[[ Exercise data, beginning ]]

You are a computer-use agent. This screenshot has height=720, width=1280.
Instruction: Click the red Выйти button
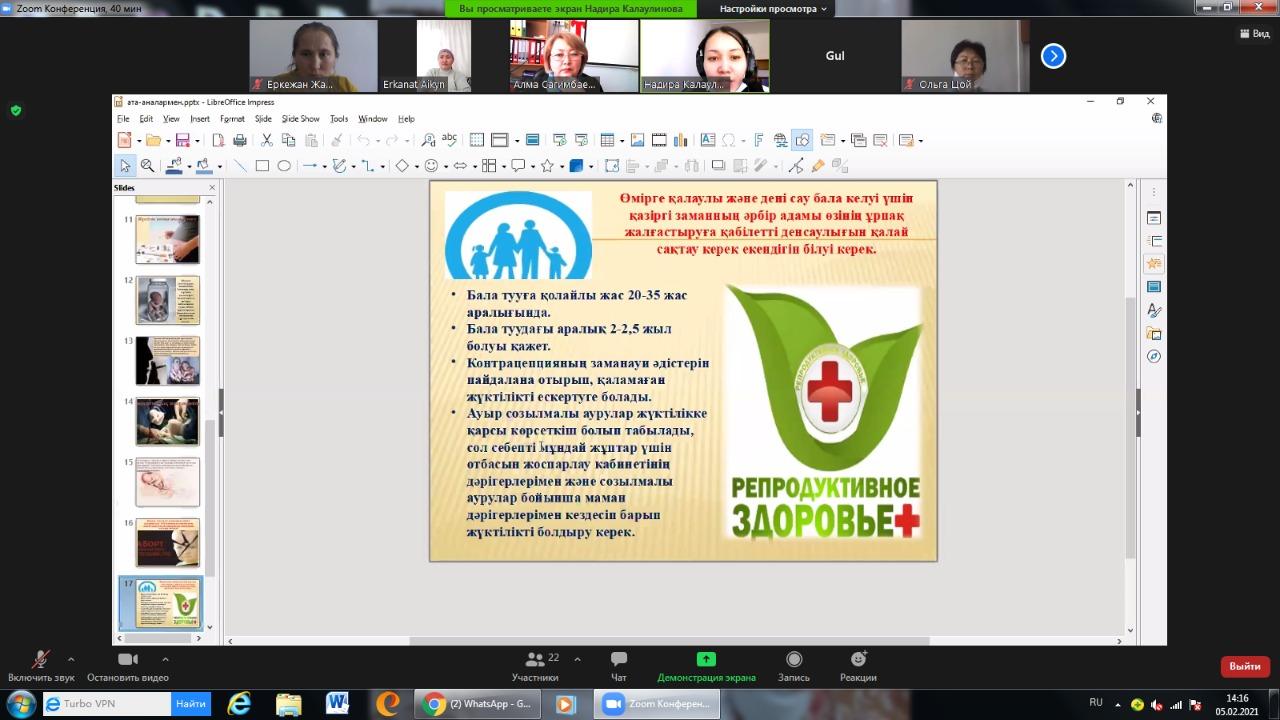1245,666
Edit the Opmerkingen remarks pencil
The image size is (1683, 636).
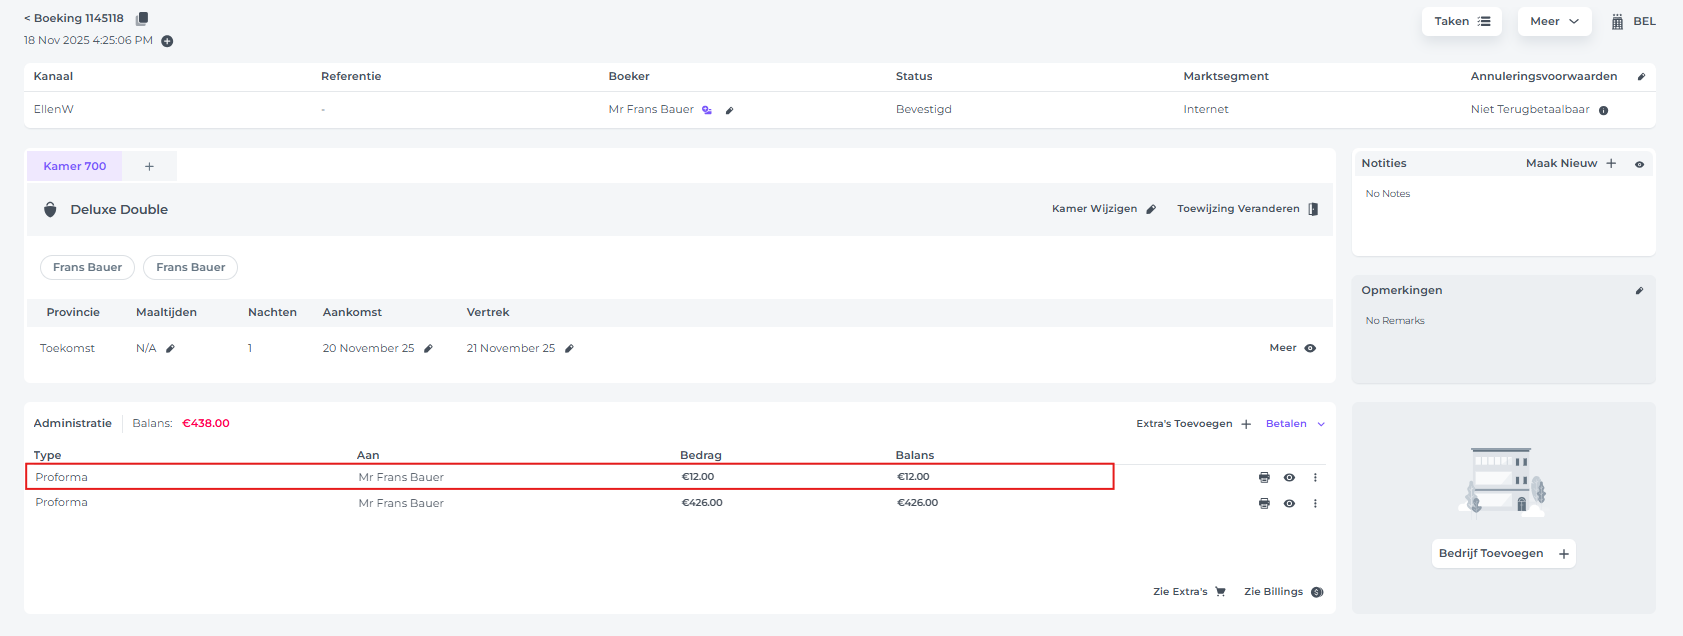pyautogui.click(x=1639, y=291)
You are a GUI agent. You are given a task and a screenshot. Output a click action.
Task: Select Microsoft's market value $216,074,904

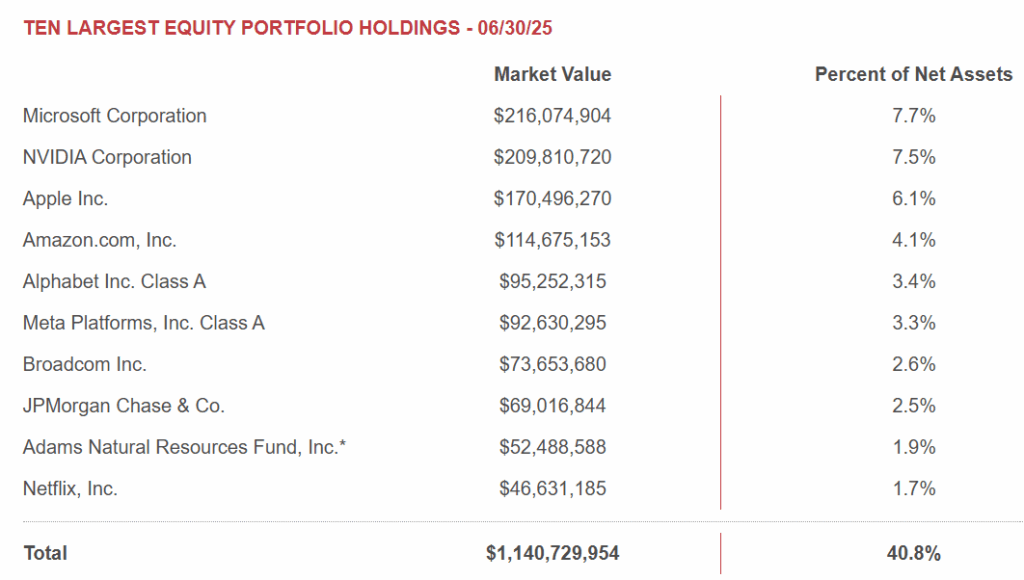coord(552,116)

[[ Exercise data, end ]]

Restate, word for word, each line from the one with "The image size is (1683, 636)." to the end of the entries, both included, and keep every picture out.

Answer area –
The image size is (1683, 636).
pyautogui.click(x=1639, y=291)
You are a GUI agent. You are given a task and a screenshot. Output a click action.
Task: Select Microsoft's market value $216,074,904

coord(552,116)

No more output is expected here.